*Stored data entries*

Start

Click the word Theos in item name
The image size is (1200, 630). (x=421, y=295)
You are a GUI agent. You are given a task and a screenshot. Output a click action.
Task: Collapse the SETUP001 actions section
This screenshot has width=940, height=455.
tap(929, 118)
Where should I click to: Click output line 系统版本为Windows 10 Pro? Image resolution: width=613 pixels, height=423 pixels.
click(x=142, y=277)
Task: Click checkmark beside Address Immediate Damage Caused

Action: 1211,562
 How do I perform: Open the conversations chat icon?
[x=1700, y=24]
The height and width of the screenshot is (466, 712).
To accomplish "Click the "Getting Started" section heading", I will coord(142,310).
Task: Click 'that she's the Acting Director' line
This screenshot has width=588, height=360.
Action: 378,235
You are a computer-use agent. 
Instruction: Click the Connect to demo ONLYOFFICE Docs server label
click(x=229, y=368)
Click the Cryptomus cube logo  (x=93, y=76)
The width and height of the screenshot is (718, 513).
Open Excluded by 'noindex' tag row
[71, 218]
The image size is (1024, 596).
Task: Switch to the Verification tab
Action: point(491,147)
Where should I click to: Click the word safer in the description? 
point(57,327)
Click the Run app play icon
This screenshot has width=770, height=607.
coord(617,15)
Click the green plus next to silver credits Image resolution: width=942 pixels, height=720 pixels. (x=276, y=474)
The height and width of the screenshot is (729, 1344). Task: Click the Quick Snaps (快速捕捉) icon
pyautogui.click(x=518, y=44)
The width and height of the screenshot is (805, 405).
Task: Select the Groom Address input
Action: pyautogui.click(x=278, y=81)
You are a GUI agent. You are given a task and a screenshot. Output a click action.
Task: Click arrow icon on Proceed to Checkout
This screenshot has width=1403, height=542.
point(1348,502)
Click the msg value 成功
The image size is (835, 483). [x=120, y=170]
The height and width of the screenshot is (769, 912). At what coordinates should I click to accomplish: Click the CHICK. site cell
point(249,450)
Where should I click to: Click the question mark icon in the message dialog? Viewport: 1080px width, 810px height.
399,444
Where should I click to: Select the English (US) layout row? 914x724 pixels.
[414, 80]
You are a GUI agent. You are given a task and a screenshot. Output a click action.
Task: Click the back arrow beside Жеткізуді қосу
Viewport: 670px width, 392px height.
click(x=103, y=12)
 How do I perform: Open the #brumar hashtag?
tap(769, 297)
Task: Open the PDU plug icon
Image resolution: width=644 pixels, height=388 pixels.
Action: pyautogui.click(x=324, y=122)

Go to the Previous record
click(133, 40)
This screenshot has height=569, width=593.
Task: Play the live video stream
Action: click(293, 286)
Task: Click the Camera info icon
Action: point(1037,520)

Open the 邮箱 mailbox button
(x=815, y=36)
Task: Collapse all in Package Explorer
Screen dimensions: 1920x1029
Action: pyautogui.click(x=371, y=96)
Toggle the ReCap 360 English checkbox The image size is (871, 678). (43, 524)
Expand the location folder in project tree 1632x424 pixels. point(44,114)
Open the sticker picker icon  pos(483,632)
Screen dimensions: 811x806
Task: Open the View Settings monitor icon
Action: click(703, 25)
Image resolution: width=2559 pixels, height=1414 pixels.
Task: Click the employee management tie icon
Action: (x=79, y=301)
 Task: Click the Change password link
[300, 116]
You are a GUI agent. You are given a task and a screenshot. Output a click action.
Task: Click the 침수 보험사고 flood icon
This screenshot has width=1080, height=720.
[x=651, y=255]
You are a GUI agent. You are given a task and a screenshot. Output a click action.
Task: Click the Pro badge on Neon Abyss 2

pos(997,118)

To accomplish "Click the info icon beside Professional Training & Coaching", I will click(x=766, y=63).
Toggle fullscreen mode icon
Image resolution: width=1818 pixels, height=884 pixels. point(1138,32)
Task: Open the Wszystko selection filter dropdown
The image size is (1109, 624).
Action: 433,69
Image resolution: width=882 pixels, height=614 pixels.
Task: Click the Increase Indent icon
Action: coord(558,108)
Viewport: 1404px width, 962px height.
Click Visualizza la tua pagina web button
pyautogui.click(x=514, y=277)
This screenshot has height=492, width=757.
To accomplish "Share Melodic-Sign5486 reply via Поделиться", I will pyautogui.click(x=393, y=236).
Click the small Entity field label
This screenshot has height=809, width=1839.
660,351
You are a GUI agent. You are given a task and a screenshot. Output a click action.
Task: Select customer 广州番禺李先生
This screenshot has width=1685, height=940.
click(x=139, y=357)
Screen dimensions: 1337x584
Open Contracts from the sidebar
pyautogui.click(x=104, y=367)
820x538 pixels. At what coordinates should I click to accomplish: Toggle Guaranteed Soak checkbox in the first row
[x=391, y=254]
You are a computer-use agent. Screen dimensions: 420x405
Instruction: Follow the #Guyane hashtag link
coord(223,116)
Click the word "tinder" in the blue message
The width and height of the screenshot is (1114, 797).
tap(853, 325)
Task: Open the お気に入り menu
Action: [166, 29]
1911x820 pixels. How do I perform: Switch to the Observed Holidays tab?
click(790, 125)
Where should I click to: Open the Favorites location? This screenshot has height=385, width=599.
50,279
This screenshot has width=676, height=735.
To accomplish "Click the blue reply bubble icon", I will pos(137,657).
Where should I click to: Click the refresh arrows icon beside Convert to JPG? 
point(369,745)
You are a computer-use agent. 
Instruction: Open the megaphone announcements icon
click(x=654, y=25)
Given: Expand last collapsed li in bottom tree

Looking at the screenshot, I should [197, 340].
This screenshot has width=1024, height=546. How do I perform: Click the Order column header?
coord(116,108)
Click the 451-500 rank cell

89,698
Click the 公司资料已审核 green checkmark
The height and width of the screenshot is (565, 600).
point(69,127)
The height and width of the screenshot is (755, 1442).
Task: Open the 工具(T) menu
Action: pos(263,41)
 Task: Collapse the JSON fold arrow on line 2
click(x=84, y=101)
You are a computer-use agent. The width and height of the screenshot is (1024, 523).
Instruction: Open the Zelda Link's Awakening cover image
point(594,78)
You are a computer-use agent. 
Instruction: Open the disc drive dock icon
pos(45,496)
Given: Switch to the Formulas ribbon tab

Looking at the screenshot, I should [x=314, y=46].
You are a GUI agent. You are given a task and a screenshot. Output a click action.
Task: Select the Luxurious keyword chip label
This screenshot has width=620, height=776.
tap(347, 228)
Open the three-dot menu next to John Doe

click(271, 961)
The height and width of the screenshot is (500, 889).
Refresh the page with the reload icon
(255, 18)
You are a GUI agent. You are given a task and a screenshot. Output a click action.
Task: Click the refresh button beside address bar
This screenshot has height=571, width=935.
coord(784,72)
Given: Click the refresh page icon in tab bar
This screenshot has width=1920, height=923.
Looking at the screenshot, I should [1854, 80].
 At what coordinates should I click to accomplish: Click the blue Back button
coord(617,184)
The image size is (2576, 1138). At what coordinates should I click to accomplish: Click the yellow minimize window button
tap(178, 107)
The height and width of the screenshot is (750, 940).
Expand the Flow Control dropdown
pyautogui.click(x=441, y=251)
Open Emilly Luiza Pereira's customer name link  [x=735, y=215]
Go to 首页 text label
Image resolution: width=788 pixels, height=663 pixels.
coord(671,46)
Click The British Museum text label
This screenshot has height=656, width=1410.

End

*THE REQUEST*
Copy every one of the items above word for word, in the same order.

*THE OUTPUT*
Click the word Theos in item name
The image size is (1200, 630). (x=421, y=295)
You are a GUI agent. You are given a task and a screenshot. Output a click action.
Task: Collapse the SETUP001 actions section
This screenshot has width=940, height=455.
tap(929, 118)
Where should I click to: Click output line 系统版本为Windows 10 Pro? Image resolution: width=613 pixels, height=423 pixels.
click(x=142, y=277)
Task: Click checkmark beside Address Immediate Damage Caused

Action: 1211,562
 How do I perform: Open the conversations chat icon?
[x=1700, y=24]
The height and width of the screenshot is (466, 712).
To accomplish "Click the "Getting Started" section heading", I will coord(142,310).
Task: Click 'that she's the Acting Director' line
This screenshot has width=588, height=360.
Action: 378,235
You are a computer-use agent. 
Instruction: Click the Connect to demo ONLYOFFICE Docs server label
click(x=229, y=368)
Click the Cryptomus cube logo  (x=93, y=76)
The width and height of the screenshot is (718, 513).
Open Excluded by 'noindex' tag row
[71, 218]
The image size is (1024, 596).
Task: Switch to the Verification tab
Action: point(491,147)
Where should I click to: Click the word safer in the description? 
point(57,327)
Click the Run app play icon
This screenshot has width=770, height=607.
coord(617,15)
Click the green plus next to silver credits Image resolution: width=942 pixels, height=720 pixels. (x=276, y=474)
The height and width of the screenshot is (729, 1344). Task: Click the Quick Snaps (快速捕捉) icon
pyautogui.click(x=518, y=44)
The width and height of the screenshot is (805, 405).
Task: Select the Groom Address input
Action: pyautogui.click(x=278, y=81)
You are a GUI agent. You are given a task and a screenshot. Output a click action.
Task: Click arrow icon on Proceed to Checkout
This screenshot has width=1403, height=542.
point(1348,502)
Click the msg value 成功
The image size is (835, 483). [x=120, y=170]
The height and width of the screenshot is (769, 912). At what coordinates should I click to accomplish: Click the CHICK. site cell
point(249,450)
Where should I click to: Click the question mark icon in the message dialog? Viewport: 1080px width, 810px height.
399,444
Where should I click to: Select the English (US) layout row? 914x724 pixels.
[414, 80]
You are a GUI agent. You are given a task and a screenshot. Output a click action.
Task: Click the back arrow beside Жеткізуді қосу
Viewport: 670px width, 392px height.
click(x=103, y=12)
 How do I perform: Open the #brumar hashtag?
tap(769, 297)
Task: Open the PDU plug icon
Image resolution: width=644 pixels, height=388 pixels.
Action: pyautogui.click(x=324, y=122)

Go to the Previous record
click(133, 40)
This screenshot has height=569, width=593.
Task: Play the live video stream
Action: click(293, 286)
Task: Click the Camera info icon
Action: point(1037,520)

Open the 邮箱 mailbox button
(x=815, y=36)
Task: Collapse all in Package Explorer
Screen dimensions: 1920x1029
Action: pyautogui.click(x=371, y=96)
Toggle the ReCap 360 English checkbox The image size is (871, 678). (43, 524)
Expand the location folder in project tree 1632x424 pixels. point(44,114)
Open the sticker picker icon  pos(483,632)
Screen dimensions: 811x806
Task: Open the View Settings monitor icon
Action: click(703, 25)
Image resolution: width=2559 pixels, height=1414 pixels.
Task: Click the employee management tie icon
Action: (x=79, y=301)
 Task: Click the Change password link
[300, 116]
You are a GUI agent. You are given a task and a screenshot. Output a click action.
Task: Click the 침수 보험사고 flood icon
This screenshot has width=1080, height=720.
[x=651, y=255]
You are a GUI agent. You are given a task and a screenshot. Output a click action.
Task: Click the Pro badge on Neon Abyss 2

pos(997,118)

To accomplish "Click the info icon beside Professional Training & Coaching", I will click(x=766, y=63).
Toggle fullscreen mode icon
Image resolution: width=1818 pixels, height=884 pixels. point(1138,32)
Task: Open the Wszystko selection filter dropdown
The image size is (1109, 624).
Action: 433,69
Image resolution: width=882 pixels, height=614 pixels.
Task: Click the Increase Indent icon
Action: coord(558,108)
Viewport: 1404px width, 962px height.
Click Visualizza la tua pagina web button
pyautogui.click(x=514, y=277)
This screenshot has height=492, width=757.
To accomplish "Share Melodic-Sign5486 reply via Поделиться", I will pyautogui.click(x=393, y=236).
Click the small Entity field label
This screenshot has height=809, width=1839.
660,351
You are a GUI agent. You are given a task and a screenshot. Output a click action.
Task: Select customer 广州番禺李先生
This screenshot has width=1685, height=940.
click(x=139, y=357)
Screen dimensions: 1337x584
Open Contracts from the sidebar
pyautogui.click(x=104, y=367)
820x538 pixels. At what coordinates should I click to accomplish: Toggle Guaranteed Soak checkbox in the first row
[x=391, y=254]
You are a computer-use agent. Screen dimensions: 420x405
Instruction: Follow the #Guyane hashtag link
coord(223,116)
Click the word "tinder" in the blue message
The width and height of the screenshot is (1114, 797).
tap(853, 325)
Task: Open the お気に入り menu
Action: [166, 29]
1911x820 pixels. How do I perform: Switch to the Observed Holidays tab?
click(790, 125)
Where should I click to: Open the Favorites location? This screenshot has height=385, width=599.
50,279
This screenshot has width=676, height=735.
To accomplish "Click the blue reply bubble icon", I will pos(137,657).
Where should I click to: Click the refresh arrows icon beside Convert to JPG? 
point(369,745)
You are a computer-use agent. 
Instruction: Open the megaphone announcements icon
click(x=654, y=25)
Given: Expand last collapsed li in bottom tree

Looking at the screenshot, I should [197, 340].
This screenshot has width=1024, height=546. How do I perform: Click the Order column header?
coord(116,108)
Click the 451-500 rank cell

89,698
Click the 公司资料已审核 green checkmark
The height and width of the screenshot is (565, 600).
point(69,127)
The height and width of the screenshot is (755, 1442).
Task: Open the 工具(T) menu
Action: pos(263,41)
 Task: Collapse the JSON fold arrow on line 2
click(x=84, y=101)
You are a computer-use agent. The width and height of the screenshot is (1024, 523).
Instruction: Open the Zelda Link's Awakening cover image
point(594,78)
You are a computer-use agent. 
Instruction: Open the disc drive dock icon
pos(45,496)
Given: Switch to the Formulas ribbon tab

Looking at the screenshot, I should [x=314, y=46].
You are a GUI agent. You are given a task and a screenshot. Output a click action.
Task: Select the Luxurious keyword chip label
This screenshot has width=620, height=776.
tap(347, 228)
Open the three-dot menu next to John Doe

click(271, 961)
The height and width of the screenshot is (500, 889).
Refresh the page with the reload icon
(255, 18)
You are a GUI agent. You are given a task and a screenshot. Output a click action.
Task: Click the refresh button beside address bar
This screenshot has height=571, width=935.
coord(784,72)
Given: Click the refresh page icon in tab bar
This screenshot has width=1920, height=923.
Looking at the screenshot, I should [1854, 80].
 At what coordinates should I click to accomplish: Click the blue Back button
coord(617,184)
The image size is (2576, 1138). At what coordinates should I click to accomplish: Click the yellow minimize window button
tap(178, 107)
The height and width of the screenshot is (750, 940).
Expand the Flow Control dropdown
pyautogui.click(x=441, y=251)
Open Emilly Luiza Pereira's customer name link  [x=735, y=215]
Go to 首页 text label
Image resolution: width=788 pixels, height=663 pixels.
coord(671,46)
Click The British Museum text label
This screenshot has height=656, width=1410.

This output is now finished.